Fabby mengatakan, pengguna juga harus mengeluarkan dana tambahan untuk penyimpanan energi (battery energy storage). Padahal Net-metering sebenarnya sebuah insentif bagi pelanggan rumah tangga untuk menggunakan PLTS Atap.
Dengan tarif listrik PLN yang dikendalikan, Fabby mengatakan, net-metering membantu meningkatkan kelayakan ekonomi sistem PLTS atap yang dipasang pada kapasitas minimum, sebesar 2 - 3 kWp untuk konsumen kategori R1. PLTS atap akan relatif mahal jika tanpa net-metering dan biaya baterai.

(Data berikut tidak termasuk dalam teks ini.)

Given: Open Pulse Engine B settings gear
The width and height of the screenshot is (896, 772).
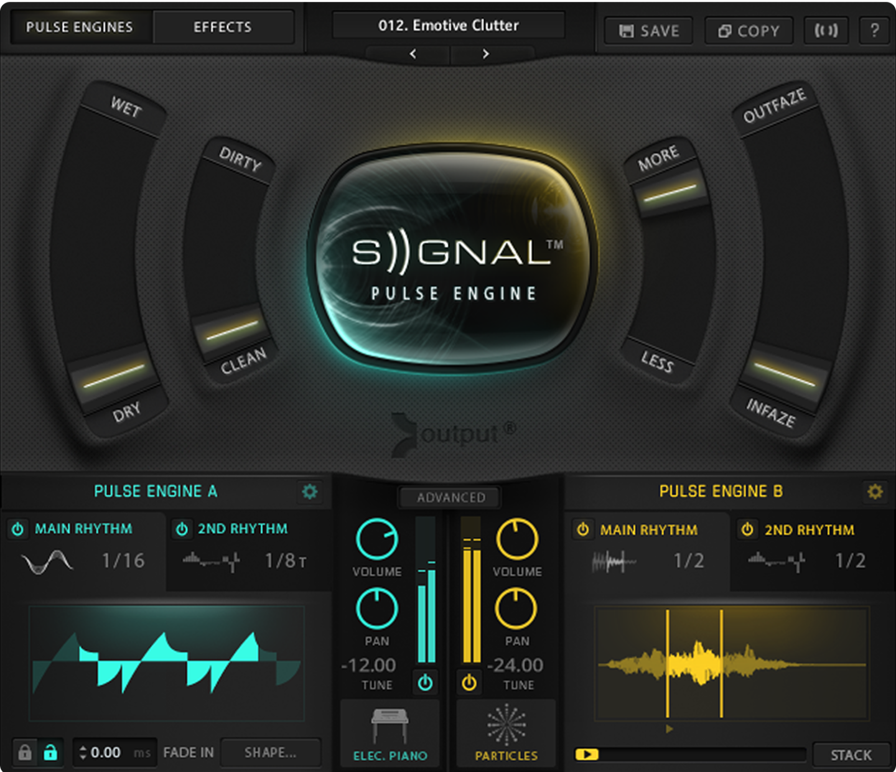Looking at the screenshot, I should 875,491.
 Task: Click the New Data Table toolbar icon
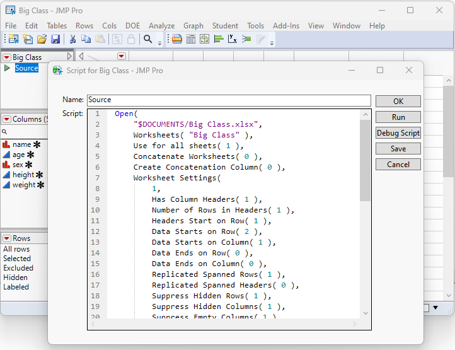12,39
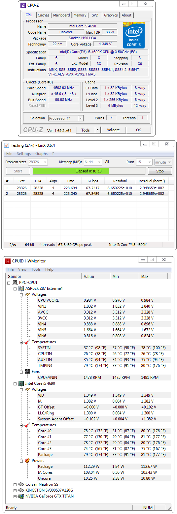Expand the Corsair Neutron SS tree node
Screen dimensions: 177x514
pyautogui.click(x=15, y=484)
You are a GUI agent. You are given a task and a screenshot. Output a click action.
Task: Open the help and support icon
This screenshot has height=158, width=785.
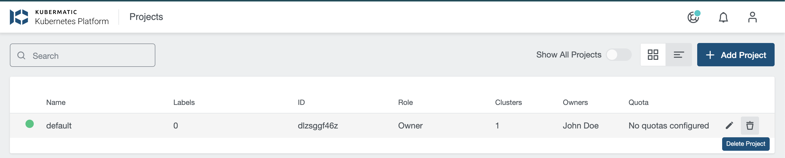point(693,17)
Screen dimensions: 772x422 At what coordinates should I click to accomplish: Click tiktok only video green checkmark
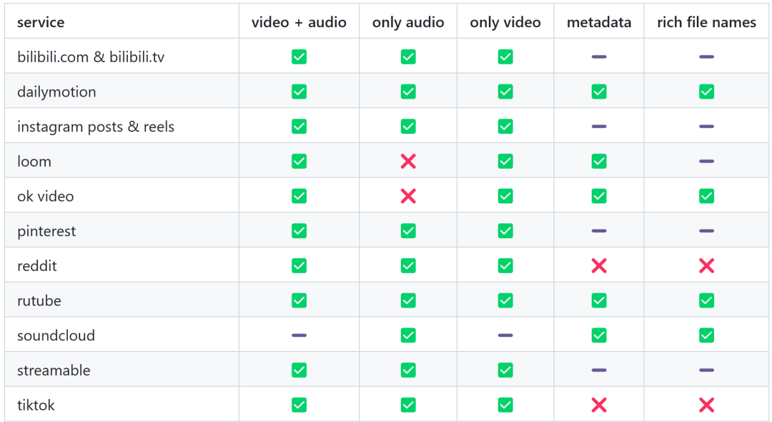[505, 406]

“Kapasitas minimum ini tidak dapat dipenuhi sehingga biaya investasi per satuan kilowatt-peak pun menjadi lebih tinggi. Inilah yang akan menurunkan keekonomian sistem PLTS atap,” ucapnya.
Jumlah pelanggan PT Perusahaan Listrik Negara (PLN) (Persero) yang telah memasang Pembangkit Listrik Tenaga Surya (PLTS) Atap mencapai 2.346 orang hingga Juni 2020. Terbanyak dari DKI Jakarta, yakni 703 orang pelanggan.